The Jamaica Promotions Agency (JAMPRO), the principal government agency responsible for promoting and safeguarding Jamaica’s brand internationally, said the economic opportunities that continue to escape the country’s grasp are something that it is concerned about, but can do very little to halt.
“This is a particularly vexing area of concern,” JAMPRO told The Gleaner. The agency, in an emailed response to our questions, said the Government just does not have all the resources “necessary to police and monitor the presence of our brands in the international marketplace”.
Register with JIPO
Consequently, JAMPRO said it has been encouraging local businesses to register their intellectual properties with the Jamaica Intellectual Property Office (JIPO) based in Kingston.
“Also, we ensure that several of our workshops do include sessions on intellectual property protection. Professional advice is also available by contacting the JAMPRO Contact Centre,” it added.

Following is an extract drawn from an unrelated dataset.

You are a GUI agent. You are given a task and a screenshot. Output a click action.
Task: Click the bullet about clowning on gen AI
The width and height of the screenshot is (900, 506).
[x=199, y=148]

Joan Webley, the manager of copyrights and related rights at JIPO, had explained previously to The Gleaner that the agency has been pursuing what is referred to as geographical indication (GI) registration to protect products made in Jamaica.
A GI is a name, or sign, used on certain products, which corresponds to a specific geographical location or origin. The use of a GI may act as certification that the product possesses certain qualities and is made according to traditional methods, or boasts a certain reputation, because of its geographical origin.

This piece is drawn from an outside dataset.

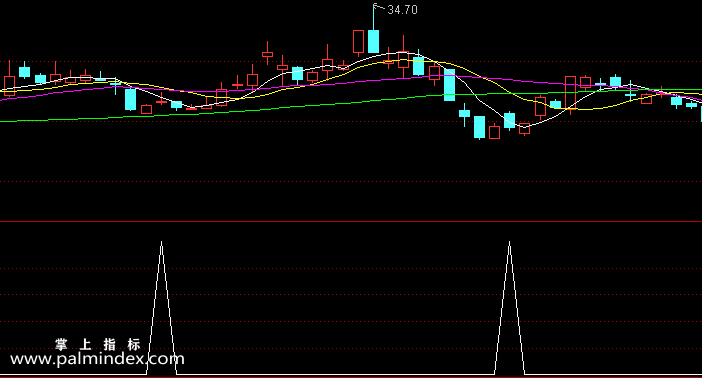
Task: Open the www.palmindex.com watermark link
Action: (97, 359)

According to JAMPRO, “In markets throughout the world, Brand Jamaica products are highly favoured”. It explained that “Brand Jamaica has managed to do this with the skill and performance of its people [and as such], globally, persons feel a positive affinity for Jamaica – which is the first step towards someone actually buying a product from Jamaica”.

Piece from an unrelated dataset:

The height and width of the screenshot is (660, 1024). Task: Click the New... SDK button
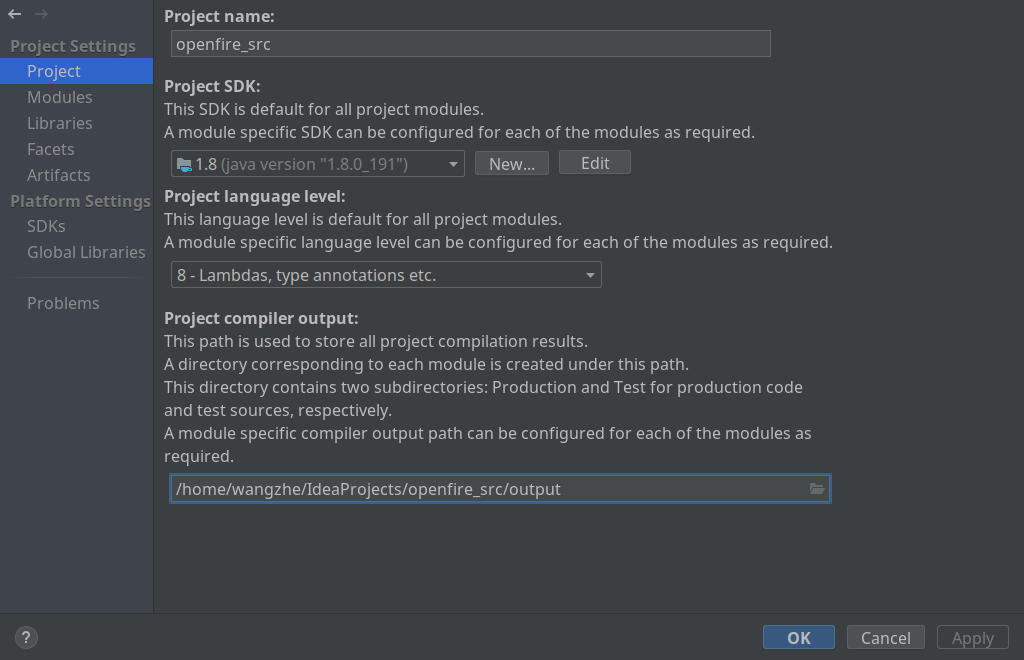tap(512, 164)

Because of the high favourability of Jamaican products in the international marketplace, JAMPRO said it has to consider seriously the island’s ability to meet the demand for those genuine Jamaican products that are marketed to the world.
“Jamaica’s limitation lies not in the realm of inability to market, but in our ability to satisfy the demand once realised,” JAMPRO explained.
Meanwhile, Roselyn Fisher, general manager of the marketing and development arm of the Scientific Research Council (SRC), revealed that the agency is now busy in the formulation of products from nearly 100 different local medicinal herbs and weeds, including the guinea hen weed, which is revered for its anti-cancer properties.
The SRC – an agency of the Ministry of Science, Technology, Energy and Mining – has been spearheading the development of authentic and unique Jamaican foods, teas, beverages, cosmetics and other products. It also does food analysis, establishes plant profiles, as well as propagates and develops high-yielding plant varieties, including tissue culture for sweet potato, banana, and miniature roses, among others.
With lawmakers about to give the green light for the production of ganja for medicinal use, the SRC general manager told The Gleaner that it is working in partnership with several entities in developing a number of products from local ganja – another plant for which Jamaica is already renowned.
“One of the
Another product that the SRC is currently pushing is sweet potato, for which formulations are being developed for chips, flour, and drink.
Additionally, “We have formulations for beverages, herbal teas, sauces, condiments, jams and jellies, minimally processed foods,” she said, explaining further that “we also do new product development, not just for food, but also for personal care, and a lot of persons are now coming in for us to assist them with products for natural hair.”